==== Information ====

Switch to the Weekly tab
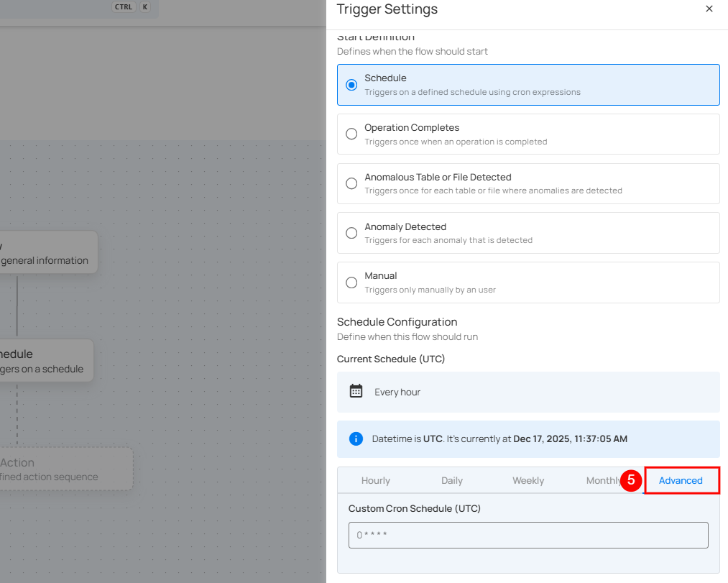 tap(527, 481)
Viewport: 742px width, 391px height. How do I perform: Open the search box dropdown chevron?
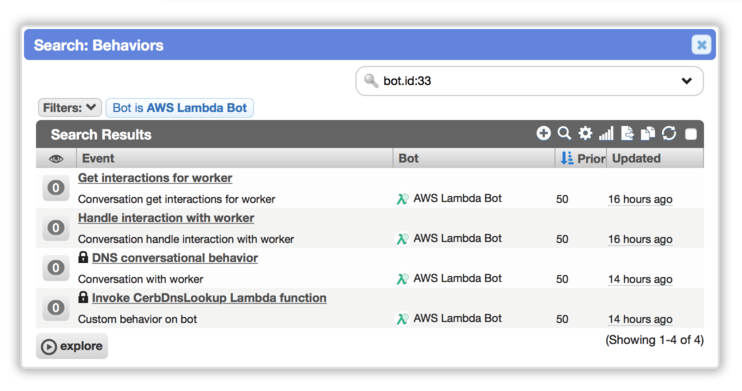point(687,81)
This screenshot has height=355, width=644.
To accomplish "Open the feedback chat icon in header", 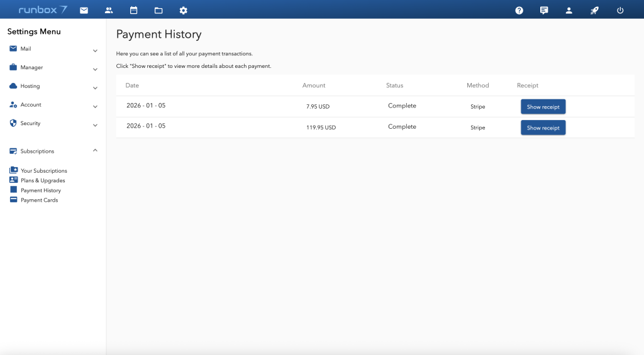I will (x=544, y=10).
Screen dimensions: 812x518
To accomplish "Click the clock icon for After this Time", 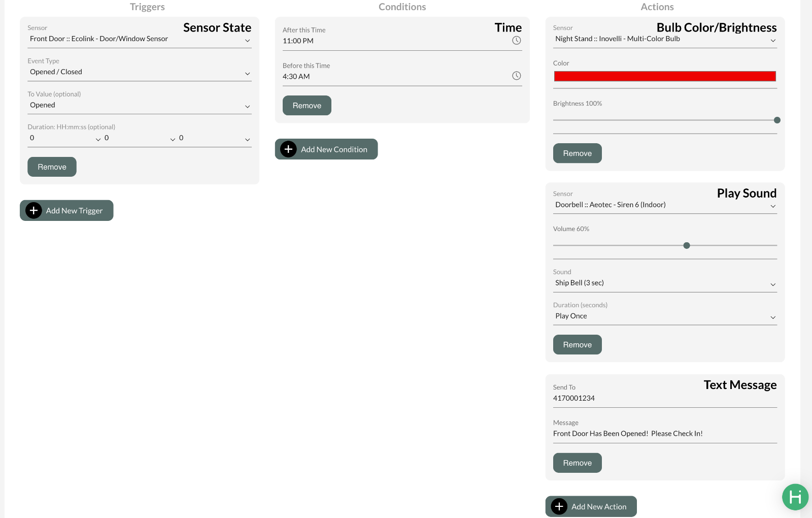I will (x=516, y=41).
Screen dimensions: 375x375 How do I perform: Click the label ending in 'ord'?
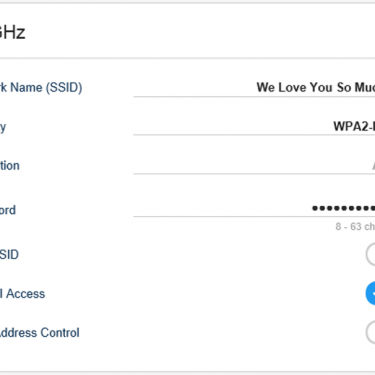click(x=8, y=210)

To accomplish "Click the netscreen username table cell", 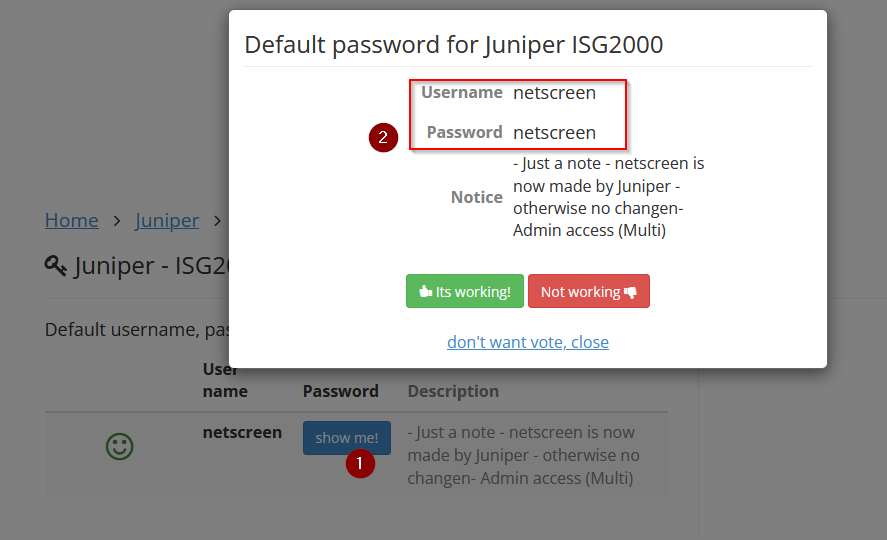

====

▶ _Work request_:
Beginning with the line that contains "Screen dimensions: 375x375", output every line down to the last line of the entries above exactly as written, apart from the pictures.

▶ _Exercise answer_:
Screen dimensions: 375x375 How do I perform: Click the label ending in 'ord'?
click(x=8, y=210)

To accomplish "Click the netscreen username table cell", 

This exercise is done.